Am Bohnenberger-Areal in Zavelstein gibt es noch viel zu tun. Doch die Bauherrengemeinschaft ist guter Dinge. Foto: Fritsch

Das Bohnenberger-Areal in Zavelstein war lange Zeit Zankapfel der öffentlichen Debatte in Bad Teinach-Zavelstein. Jetzt wird dort munter gebaut und saniert. Bis Jahresende will die Bauherrengemeinschaft fertig mit dem aufwendigen Umbau sein.

Bad Teinach-Zavelstein - Das Bohnenberger-Areal im Teilort Zavelstein wird derzeit aufwendig saniert. Nach Monaten des kommunalpolitischen Tauziehens um die Zukunft des ortsbildprägenden Bauwerks, hat sich inzwischen eine Bauherrengemeinschaft dem Gebäude angenommen. Seitdem ist es eher ruhig geworden um das alte Haus – doch jetzt stehen zahlreiche Baumaschinen am Gebäude, die Erde ist aufgerissen.

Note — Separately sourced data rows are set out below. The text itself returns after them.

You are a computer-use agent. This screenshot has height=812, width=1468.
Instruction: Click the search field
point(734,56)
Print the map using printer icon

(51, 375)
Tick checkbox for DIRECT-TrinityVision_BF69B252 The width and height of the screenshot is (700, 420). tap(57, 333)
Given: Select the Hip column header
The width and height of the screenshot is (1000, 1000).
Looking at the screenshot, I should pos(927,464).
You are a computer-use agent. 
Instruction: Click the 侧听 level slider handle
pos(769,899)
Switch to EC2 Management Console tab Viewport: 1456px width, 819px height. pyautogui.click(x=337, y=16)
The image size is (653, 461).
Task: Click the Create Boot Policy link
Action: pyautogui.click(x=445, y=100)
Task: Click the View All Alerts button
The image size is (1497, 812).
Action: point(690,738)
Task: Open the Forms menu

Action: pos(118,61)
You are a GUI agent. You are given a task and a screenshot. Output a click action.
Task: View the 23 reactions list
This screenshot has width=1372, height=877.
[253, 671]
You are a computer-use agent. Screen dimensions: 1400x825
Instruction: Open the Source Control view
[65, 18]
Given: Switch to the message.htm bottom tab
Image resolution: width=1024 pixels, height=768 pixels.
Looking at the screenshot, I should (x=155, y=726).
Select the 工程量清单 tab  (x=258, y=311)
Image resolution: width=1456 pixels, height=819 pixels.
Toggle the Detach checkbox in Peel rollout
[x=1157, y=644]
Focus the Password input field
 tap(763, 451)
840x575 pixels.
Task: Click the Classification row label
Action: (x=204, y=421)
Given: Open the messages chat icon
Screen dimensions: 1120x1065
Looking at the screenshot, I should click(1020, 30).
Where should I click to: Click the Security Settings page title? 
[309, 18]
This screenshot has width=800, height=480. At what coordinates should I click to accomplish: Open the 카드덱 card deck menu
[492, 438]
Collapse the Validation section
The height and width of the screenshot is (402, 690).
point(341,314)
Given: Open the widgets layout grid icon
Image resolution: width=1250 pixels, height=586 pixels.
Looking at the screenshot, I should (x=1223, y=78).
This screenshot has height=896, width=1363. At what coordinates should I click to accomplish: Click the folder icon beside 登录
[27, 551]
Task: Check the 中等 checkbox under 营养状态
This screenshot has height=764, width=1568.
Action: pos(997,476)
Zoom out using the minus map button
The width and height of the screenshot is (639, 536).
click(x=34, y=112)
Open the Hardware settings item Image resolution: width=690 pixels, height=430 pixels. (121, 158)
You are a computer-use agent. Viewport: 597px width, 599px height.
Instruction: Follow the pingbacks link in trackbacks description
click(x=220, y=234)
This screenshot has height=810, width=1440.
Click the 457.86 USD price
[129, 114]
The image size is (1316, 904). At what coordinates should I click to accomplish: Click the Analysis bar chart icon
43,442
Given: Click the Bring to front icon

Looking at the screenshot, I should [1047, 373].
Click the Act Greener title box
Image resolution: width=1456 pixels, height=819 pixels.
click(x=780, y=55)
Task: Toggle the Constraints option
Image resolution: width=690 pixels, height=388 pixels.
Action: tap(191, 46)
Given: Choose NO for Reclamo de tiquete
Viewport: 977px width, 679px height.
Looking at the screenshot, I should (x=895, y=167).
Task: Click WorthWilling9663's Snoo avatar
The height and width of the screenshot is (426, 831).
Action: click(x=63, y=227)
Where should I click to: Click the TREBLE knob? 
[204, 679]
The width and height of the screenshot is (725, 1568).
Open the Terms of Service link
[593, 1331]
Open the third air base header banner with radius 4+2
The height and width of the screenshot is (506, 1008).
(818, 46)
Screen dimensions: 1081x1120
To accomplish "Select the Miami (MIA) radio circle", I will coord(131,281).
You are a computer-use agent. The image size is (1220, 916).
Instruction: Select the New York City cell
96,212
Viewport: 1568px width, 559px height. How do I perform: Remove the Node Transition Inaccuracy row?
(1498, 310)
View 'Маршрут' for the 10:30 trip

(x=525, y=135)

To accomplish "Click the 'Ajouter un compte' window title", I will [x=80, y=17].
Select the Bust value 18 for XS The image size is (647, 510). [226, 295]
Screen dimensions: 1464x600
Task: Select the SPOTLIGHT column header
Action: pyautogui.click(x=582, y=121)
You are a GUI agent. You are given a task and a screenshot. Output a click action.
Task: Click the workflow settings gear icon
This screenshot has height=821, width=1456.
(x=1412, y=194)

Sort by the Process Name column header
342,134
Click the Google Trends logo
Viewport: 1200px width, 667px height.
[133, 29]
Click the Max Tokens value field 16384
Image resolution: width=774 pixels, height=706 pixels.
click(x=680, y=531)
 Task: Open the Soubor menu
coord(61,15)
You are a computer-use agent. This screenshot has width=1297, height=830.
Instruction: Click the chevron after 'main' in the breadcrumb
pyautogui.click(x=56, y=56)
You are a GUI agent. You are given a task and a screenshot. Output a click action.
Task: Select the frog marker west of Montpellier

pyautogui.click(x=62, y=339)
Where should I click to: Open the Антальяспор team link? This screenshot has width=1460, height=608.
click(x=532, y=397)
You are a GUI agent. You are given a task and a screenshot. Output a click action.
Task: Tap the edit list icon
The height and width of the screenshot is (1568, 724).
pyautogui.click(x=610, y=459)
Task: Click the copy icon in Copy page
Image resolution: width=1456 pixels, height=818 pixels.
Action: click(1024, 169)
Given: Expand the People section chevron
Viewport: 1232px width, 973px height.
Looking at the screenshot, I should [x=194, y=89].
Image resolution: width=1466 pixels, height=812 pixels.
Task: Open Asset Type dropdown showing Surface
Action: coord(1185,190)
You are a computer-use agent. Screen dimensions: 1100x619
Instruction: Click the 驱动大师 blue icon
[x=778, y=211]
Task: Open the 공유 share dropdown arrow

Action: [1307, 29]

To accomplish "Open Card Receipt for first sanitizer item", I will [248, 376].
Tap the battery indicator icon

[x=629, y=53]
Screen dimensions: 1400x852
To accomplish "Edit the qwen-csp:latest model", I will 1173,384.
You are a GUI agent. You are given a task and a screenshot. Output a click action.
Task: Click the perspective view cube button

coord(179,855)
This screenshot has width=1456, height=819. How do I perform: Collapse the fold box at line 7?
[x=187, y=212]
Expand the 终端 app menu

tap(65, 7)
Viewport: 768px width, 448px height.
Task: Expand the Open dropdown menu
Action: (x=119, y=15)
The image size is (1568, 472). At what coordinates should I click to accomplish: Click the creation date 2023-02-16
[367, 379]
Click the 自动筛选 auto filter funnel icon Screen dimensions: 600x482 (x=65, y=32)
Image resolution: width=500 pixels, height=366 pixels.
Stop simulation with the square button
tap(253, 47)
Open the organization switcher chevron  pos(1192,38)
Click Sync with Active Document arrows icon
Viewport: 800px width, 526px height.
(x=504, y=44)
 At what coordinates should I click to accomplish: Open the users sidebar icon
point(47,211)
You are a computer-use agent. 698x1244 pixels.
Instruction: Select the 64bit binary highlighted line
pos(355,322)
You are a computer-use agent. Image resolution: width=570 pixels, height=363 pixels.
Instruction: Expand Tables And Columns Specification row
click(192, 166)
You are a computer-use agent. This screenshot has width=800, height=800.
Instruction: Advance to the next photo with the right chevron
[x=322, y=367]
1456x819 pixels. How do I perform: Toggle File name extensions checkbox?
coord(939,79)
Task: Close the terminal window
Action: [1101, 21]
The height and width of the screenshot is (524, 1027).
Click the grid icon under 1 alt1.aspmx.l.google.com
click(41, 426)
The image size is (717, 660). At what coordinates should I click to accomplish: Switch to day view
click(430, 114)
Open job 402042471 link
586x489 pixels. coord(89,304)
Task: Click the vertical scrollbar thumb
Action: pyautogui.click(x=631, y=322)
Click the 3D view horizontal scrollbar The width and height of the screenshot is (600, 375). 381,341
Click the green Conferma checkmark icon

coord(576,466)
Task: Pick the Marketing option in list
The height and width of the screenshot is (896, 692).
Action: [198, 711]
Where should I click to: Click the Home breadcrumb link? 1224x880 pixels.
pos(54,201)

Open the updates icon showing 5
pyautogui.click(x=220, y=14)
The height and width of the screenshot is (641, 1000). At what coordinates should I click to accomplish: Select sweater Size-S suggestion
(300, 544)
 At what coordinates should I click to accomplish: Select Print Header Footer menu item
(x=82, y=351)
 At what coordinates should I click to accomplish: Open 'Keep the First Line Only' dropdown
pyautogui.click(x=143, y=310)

"Wir haben den ELR-Zuschuss im Februar erhalten, dann ging es los", blickt Klaus Pichler als einer der Beteiligten zurück. Man sei zügig in die Gänge gekommen – auch und vor allem deshalb, weil diverse Gewerke wie Tiefbau und Architekt schon in der Bauherrengemeinschaft vorhanden sind. Man baut ins Obergeschoss fünf Wohnungen, im Erdgeschoss soll ein Ladengeschäft entstehen, das vornehmlich regionale Produkte feilbietet.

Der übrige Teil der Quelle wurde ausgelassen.